Would you repeat every entry below word for word but drop the images?

'''

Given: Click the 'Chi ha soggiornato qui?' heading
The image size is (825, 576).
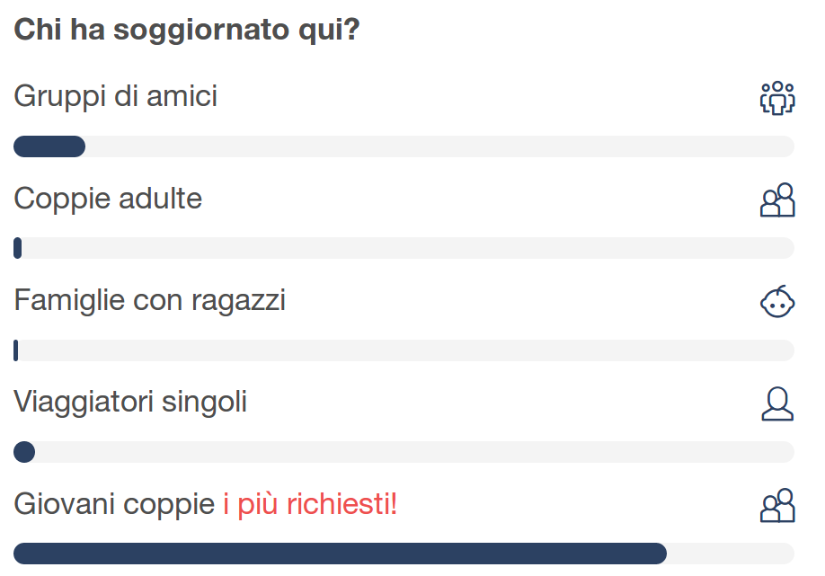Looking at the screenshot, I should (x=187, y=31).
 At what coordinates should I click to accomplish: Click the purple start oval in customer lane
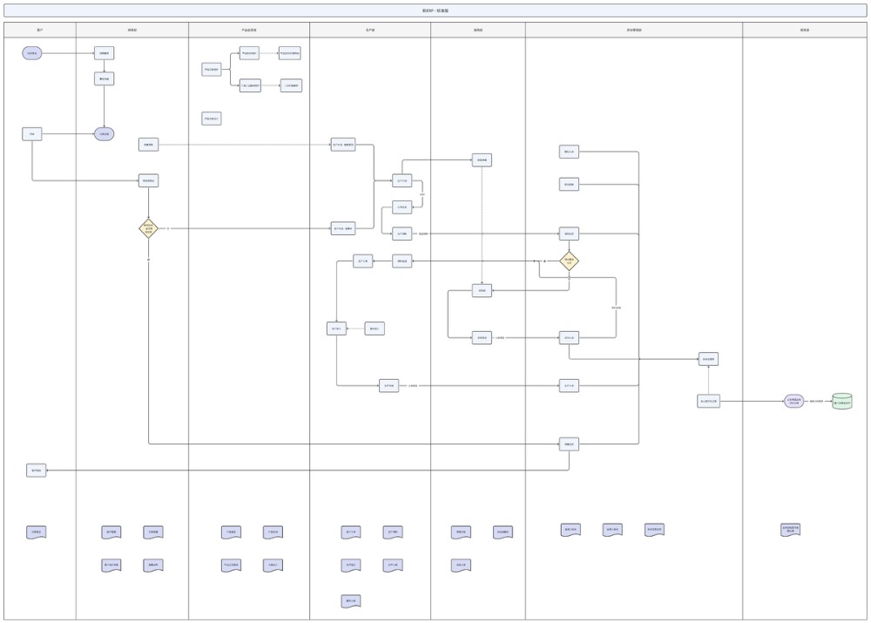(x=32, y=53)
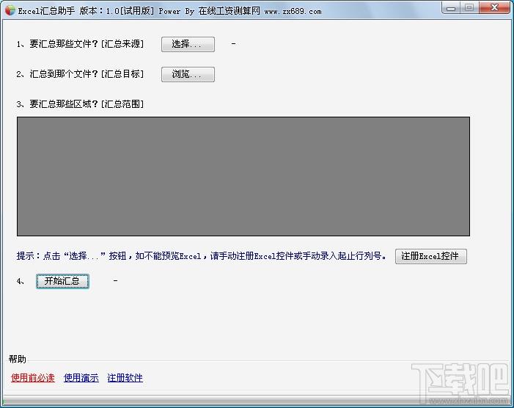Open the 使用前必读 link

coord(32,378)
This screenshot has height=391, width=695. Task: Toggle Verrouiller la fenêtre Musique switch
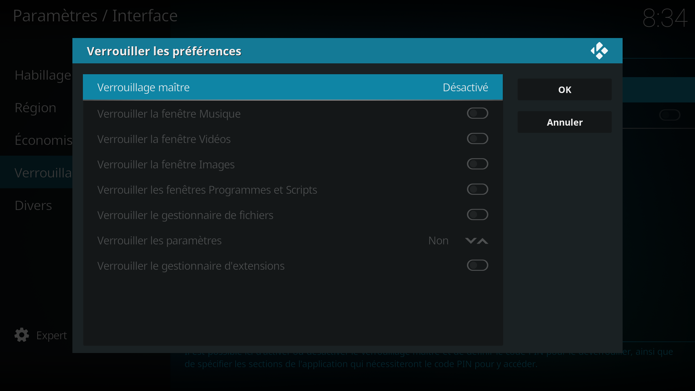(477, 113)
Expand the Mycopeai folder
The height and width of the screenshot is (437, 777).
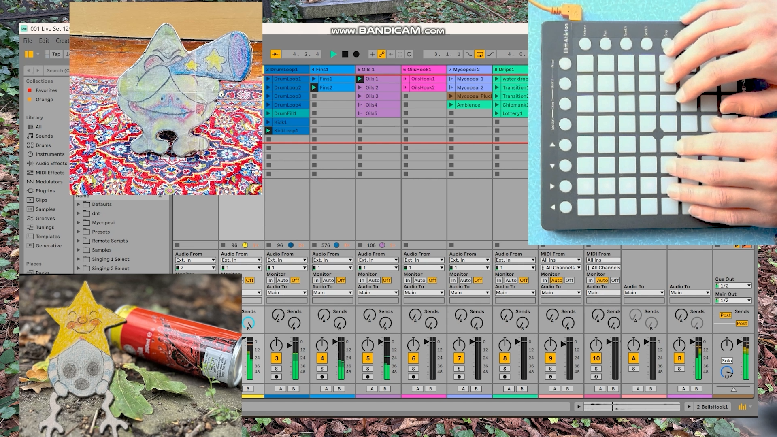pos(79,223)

'''

__EXERCISE RESPONSE__.
Given: Click the 'Chi ha soggiornato qui?' heading
The image size is (825, 576).
Looking at the screenshot, I should (x=187, y=31).
 At what coordinates should I click to accomplish: Click the purple start oval in customer lane
(x=32, y=53)
Open the 使用前必读 link

coord(32,378)
This screenshot has height=391, width=695. Task: Toggle Verrouiller la fenêtre Musique switch
(477, 113)
Expand the Mycopeai folder
The height and width of the screenshot is (437, 777).
pos(79,223)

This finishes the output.